Ce premier jugement était intervenu au terme d’une procédure initiée par une plainte de Greenpeace. Dans sa plainte, Greenpeace accusait la société Ets Pierre ROBERT et Cie d’avoir importé pour les transformer dans sa scierie d’Ardentes, des grumes issues d’une parcelle dont l’exploitation aurait présenté des irrégularités d’inventaires. Or, dans la réalité des faits, il n’y a jamais eu d’importation de grumes de bois en provenance du Brésil, et par la force des choses, ni Greenpeace, ni l’enquête menée par les agents de l’Office Français de la Biodiversité (OFB} n’ont été en mesure d’apporter un seul élément matériel allant dans ce sens.
Le tribunal correctionnel de Châteauroux avait malgré tout condamné la société Ets Pierre Robert et Cie, estimant qu’elle n’avait pas respecté scrupuleusement toutes ses obligations légales pour l’importation d’un lot de bois transformé.

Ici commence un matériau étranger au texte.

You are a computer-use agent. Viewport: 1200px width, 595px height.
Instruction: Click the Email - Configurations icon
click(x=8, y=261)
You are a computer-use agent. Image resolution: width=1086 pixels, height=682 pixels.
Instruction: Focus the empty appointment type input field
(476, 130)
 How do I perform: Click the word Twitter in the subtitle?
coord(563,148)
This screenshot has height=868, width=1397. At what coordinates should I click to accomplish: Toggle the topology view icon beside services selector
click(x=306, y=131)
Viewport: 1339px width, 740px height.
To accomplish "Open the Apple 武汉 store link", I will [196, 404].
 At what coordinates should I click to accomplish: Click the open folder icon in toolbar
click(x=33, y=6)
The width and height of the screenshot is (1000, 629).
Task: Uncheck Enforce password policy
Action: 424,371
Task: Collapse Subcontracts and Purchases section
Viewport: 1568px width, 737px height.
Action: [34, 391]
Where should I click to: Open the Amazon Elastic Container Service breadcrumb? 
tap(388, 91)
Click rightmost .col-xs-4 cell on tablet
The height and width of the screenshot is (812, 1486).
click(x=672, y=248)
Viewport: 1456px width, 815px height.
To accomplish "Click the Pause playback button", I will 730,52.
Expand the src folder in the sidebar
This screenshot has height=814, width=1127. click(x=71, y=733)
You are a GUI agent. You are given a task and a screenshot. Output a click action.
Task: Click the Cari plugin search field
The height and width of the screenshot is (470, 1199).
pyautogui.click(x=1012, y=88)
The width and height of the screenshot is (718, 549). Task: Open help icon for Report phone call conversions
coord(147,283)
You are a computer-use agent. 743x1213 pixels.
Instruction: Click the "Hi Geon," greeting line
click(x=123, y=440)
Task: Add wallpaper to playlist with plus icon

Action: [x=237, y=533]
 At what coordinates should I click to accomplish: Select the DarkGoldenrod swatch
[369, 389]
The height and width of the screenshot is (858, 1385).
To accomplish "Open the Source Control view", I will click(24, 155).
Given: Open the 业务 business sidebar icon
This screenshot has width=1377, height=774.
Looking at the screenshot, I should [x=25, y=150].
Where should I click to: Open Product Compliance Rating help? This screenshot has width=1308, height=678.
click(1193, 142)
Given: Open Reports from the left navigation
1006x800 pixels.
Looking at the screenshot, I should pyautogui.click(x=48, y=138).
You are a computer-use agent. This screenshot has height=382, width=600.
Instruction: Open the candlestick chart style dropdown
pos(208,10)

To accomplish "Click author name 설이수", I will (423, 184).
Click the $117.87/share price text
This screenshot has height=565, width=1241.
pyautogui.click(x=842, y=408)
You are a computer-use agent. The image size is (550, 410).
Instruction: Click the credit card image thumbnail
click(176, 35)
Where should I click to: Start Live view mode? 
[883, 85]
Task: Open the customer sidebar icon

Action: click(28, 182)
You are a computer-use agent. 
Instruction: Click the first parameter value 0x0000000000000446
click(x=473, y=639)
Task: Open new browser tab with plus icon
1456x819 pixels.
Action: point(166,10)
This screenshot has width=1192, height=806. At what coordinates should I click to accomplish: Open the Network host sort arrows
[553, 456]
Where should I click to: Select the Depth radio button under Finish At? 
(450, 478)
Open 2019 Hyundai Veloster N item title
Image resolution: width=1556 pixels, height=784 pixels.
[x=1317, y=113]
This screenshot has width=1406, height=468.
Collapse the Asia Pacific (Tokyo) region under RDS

Très engagée en faveur d’une exploitation durable et responsable de la ressource bois, la société Ets Pierre ROBERT et Cie a adopté très tôt des procédures de contrôle de l’origine des bois importés. Et conformément au Règlement sur le Bois de l’Union Européenne (RBUE) qui en fait l’obligation aux entreprises importatrices de bois, nos procédures sont inscrites depuis 2013 dans notre Système de Diligence Raisonnée.
La conformité au RBUE et l’application de ce Système de Diligence Raisonnée est auditée au moins une fois tous les deux ans, soit par des audits externes de cabinets de contrôle indépendants, soit par la Direction Régionale de l’Agriculture, de l’Alimentation et de la Forêt (DRAAF). Les audits effectués depuis l’obligation de mise en œuvre d’un Système de Diligence Raisonnée pour l’importation des bois tropicaux ont tous conclu à la parfaite adéquation de notre Système de Diligence Raisonnée avec les règles légales fixées par le RBUE, et à sa complète application par l’entreprise. Les procédures appliquées par notre entreprise et les rapports d’audit garantissent à nos clients la parfaite légalité des bois que nous leur proposons.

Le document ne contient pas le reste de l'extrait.